**What is needed:**
Could you transcribe every record below exactly as it stands?

►

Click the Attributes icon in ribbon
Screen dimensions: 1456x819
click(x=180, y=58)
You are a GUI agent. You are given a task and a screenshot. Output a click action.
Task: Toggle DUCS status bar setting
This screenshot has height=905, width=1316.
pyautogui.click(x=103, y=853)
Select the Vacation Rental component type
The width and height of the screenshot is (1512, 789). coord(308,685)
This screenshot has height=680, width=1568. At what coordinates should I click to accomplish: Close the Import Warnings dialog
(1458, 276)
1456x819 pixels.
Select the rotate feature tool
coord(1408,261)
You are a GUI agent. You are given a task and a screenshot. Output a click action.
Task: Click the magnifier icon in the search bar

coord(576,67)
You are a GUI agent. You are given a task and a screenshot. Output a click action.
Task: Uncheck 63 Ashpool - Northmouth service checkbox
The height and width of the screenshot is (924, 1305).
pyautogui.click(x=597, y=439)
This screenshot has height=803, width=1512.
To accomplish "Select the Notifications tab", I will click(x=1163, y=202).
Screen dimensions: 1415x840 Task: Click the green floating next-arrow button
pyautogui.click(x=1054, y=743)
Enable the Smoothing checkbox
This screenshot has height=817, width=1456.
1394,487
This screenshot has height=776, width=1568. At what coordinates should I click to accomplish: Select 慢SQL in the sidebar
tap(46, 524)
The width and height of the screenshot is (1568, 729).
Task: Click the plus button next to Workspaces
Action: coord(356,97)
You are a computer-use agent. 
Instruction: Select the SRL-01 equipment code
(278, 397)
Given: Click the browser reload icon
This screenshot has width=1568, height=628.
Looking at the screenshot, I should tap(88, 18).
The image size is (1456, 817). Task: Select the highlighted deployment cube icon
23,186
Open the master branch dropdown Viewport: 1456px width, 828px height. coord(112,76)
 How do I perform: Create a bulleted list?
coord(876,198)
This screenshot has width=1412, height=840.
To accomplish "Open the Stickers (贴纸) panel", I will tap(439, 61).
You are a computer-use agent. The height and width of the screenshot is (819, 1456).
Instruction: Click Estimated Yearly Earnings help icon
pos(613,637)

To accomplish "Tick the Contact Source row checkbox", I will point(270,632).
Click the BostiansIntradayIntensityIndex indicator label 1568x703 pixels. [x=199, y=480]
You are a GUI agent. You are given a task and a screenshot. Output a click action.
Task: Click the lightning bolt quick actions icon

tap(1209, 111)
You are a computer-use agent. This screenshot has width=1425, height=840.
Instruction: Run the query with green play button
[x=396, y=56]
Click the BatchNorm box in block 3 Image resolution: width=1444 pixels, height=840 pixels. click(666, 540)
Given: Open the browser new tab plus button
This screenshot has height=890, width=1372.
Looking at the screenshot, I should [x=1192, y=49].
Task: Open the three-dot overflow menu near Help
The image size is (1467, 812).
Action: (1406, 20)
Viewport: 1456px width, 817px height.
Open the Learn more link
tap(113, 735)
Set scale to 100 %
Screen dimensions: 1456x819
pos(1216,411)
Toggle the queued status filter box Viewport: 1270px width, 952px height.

◄

**Response:**
Click the Attributes icon in ribbon
Screen dimensions: 1456x819
click(x=180, y=58)
You are a GUI agent. You are given a task and a screenshot. Output a click action.
Task: Toggle DUCS status bar setting
This screenshot has height=905, width=1316.
pyautogui.click(x=103, y=853)
Select the Vacation Rental component type
The width and height of the screenshot is (1512, 789). coord(308,685)
This screenshot has height=680, width=1568. At what coordinates should I click to accomplish: Close the Import Warnings dialog
(1458, 276)
1456x819 pixels.
Select the rotate feature tool
coord(1408,261)
You are a GUI agent. You are given a task and a screenshot. Output a click action.
Task: Click the magnifier icon in the search bar

coord(576,67)
You are a GUI agent. You are given a task and a screenshot. Output a click action.
Task: Uncheck 63 Ashpool - Northmouth service checkbox
The height and width of the screenshot is (924, 1305).
pyautogui.click(x=597, y=439)
This screenshot has height=803, width=1512.
To accomplish "Select the Notifications tab", I will click(x=1163, y=202).
Screen dimensions: 1415x840 Task: Click the green floating next-arrow button
pyautogui.click(x=1054, y=743)
Enable the Smoothing checkbox
This screenshot has height=817, width=1456.
1394,487
This screenshot has height=776, width=1568. At what coordinates should I click to accomplish: Select 慢SQL in the sidebar
tap(46, 524)
The width and height of the screenshot is (1568, 729).
Task: Click the plus button next to Workspaces
Action: coord(356,97)
You are a computer-use agent. 
Instruction: Select the SRL-01 equipment code
(278, 397)
Given: Click the browser reload icon
This screenshot has width=1568, height=628.
Looking at the screenshot, I should tap(88, 18).
The image size is (1456, 817). Task: Select the highlighted deployment cube icon
23,186
Open the master branch dropdown Viewport: 1456px width, 828px height. coord(112,76)
 How do I perform: Create a bulleted list?
coord(876,198)
This screenshot has width=1412, height=840.
To accomplish "Open the Stickers (贴纸) panel", I will tap(439, 61).
You are a computer-use agent. The height and width of the screenshot is (819, 1456).
Instruction: Click Estimated Yearly Earnings help icon
pos(613,637)

To accomplish "Tick the Contact Source row checkbox", I will point(270,632).
Click the BostiansIntradayIntensityIndex indicator label 1568x703 pixels. [x=199, y=480]
You are a GUI agent. You are given a task and a screenshot. Output a click action.
Task: Click the lightning bolt quick actions icon

tap(1209, 111)
You are a computer-use agent. This screenshot has width=1425, height=840.
Instruction: Run the query with green play button
[x=396, y=56]
Click the BatchNorm box in block 3 Image resolution: width=1444 pixels, height=840 pixels. click(666, 540)
Given: Open the browser new tab plus button
This screenshot has height=890, width=1372.
Looking at the screenshot, I should [x=1192, y=49].
Task: Open the three-dot overflow menu near Help
The image size is (1467, 812).
Action: (1406, 20)
Viewport: 1456px width, 817px height.
Open the Learn more link
tap(113, 735)
Set scale to 100 %
Screen dimensions: 1456x819
pos(1216,411)
Toggle the queued status filter box Viewport: 1270px width, 952px height.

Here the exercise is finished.